The damage done to its legs had robbed the wraith-warrior of its speed and grace. Beside Yael, Kotov’s skitarii were hacking an entrance into the structure ahead through a shuttered door of concertinaed steel.
Tanna glanced over his shoulder, searching for signs of pursuit.
Issur saw him look and said, ‘You th-th-think the adept kill… killed them?’
‘Doubtful,’ replied Tanna. ‘I laid enough mortal wounds on those beasts that they should have been destroyed a dozen times over. If they can survive that, they will survive Magos Pavelka’s cantrip.’
‘Those beasts are tough,’ agre
ed Varda. ‘I only ever fought one foe that could survive the kill-strikes I favoured them with.’
Tanna nodded. ‘Thanatos?’
‘Aye, the silver-skinned devils that kept coming back no matter how hard I hit them or how many mass-reactives took them apart.’

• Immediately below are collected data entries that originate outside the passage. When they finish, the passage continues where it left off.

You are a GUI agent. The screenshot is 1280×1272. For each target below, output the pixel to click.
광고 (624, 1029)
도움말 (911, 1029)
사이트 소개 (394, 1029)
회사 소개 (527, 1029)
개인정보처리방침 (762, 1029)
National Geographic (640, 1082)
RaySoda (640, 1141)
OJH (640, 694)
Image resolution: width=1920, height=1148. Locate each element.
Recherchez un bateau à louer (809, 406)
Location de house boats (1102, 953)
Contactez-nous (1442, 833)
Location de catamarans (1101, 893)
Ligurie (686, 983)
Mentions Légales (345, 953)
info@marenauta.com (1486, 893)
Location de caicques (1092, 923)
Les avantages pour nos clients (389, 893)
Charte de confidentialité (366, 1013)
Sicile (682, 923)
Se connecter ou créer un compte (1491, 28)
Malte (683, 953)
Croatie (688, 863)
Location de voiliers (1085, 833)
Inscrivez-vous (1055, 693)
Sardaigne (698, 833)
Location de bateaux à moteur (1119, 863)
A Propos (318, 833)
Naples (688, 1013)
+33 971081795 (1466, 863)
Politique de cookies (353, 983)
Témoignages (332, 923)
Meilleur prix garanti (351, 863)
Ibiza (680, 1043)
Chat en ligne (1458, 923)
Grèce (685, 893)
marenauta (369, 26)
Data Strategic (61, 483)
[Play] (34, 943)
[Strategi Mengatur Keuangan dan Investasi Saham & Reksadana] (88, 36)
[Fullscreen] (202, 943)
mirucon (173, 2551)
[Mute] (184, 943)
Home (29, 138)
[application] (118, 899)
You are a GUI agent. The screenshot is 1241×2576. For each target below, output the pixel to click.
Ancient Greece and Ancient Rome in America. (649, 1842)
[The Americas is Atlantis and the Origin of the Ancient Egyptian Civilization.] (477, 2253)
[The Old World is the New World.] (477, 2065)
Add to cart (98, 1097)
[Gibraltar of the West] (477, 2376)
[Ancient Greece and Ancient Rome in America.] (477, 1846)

‘Is th-tha… that what these are?’ asked Issur.
‘No,’ said Uldanaish Ghostwalker, his voice no longer deep and resonant, but thin and distant. ‘These things are not servants of the Yngir, they were wrought by living hands and given the power to undo mortal wounds by Telok’s mad sorceries. But you are correct, they will be back.’
As if to underscore the wraith-warrior’s words, the hounds burst from the tower. Some stood on their hind legs, others hunched over on all fours as they searched for their prey. Even a cursory glance told Tanna the damage he and his brothers had inflicted was entirely absent.
The beasts saw them crossing the bridge and sprinted after them, bounding closer with howling appetite. Sparks flew from hooked claws on the mesh grille of the bridge deck.
‘Templars, stand to!’ shouted Tanna.
‘No,’ said Ghostwalker, standing athwart the bridge. The curved, bone-bladed sword snapped from its gauntlet. ‘This is where I will fight, as Toralven Gravesong did at Hellabore.’
Tanna guessed what the giant warrior intended and said, ‘Tell me one thing, Ghostwalker. Did Toralven Gravesong live?’
The wraithlord turned its emerald skull towards him, and Tanna saw through the awful wound torn there that the smooth gemstone within was cracked. Its light was fading.
‘Toralven Gravesong was a doom-seeker,’ said Ghostwalker.
‘What does that mean?’
‘That he had walked the wraith-path for more lifetimes than you or I will ever know,’ said Ghostwalker. ‘Perhaps too many.’
Tanna understood. ‘On Armageddon, I met a warrior of the Blood Angels whose duty was to hear the final words of those whose death was upon them. It was his burden to end their suffering, but he spoke of the peace those lost souls sometimes knew when he told them that death had brought an end to their duty.’
Tanna, Varda and Issur raised their swords in salute.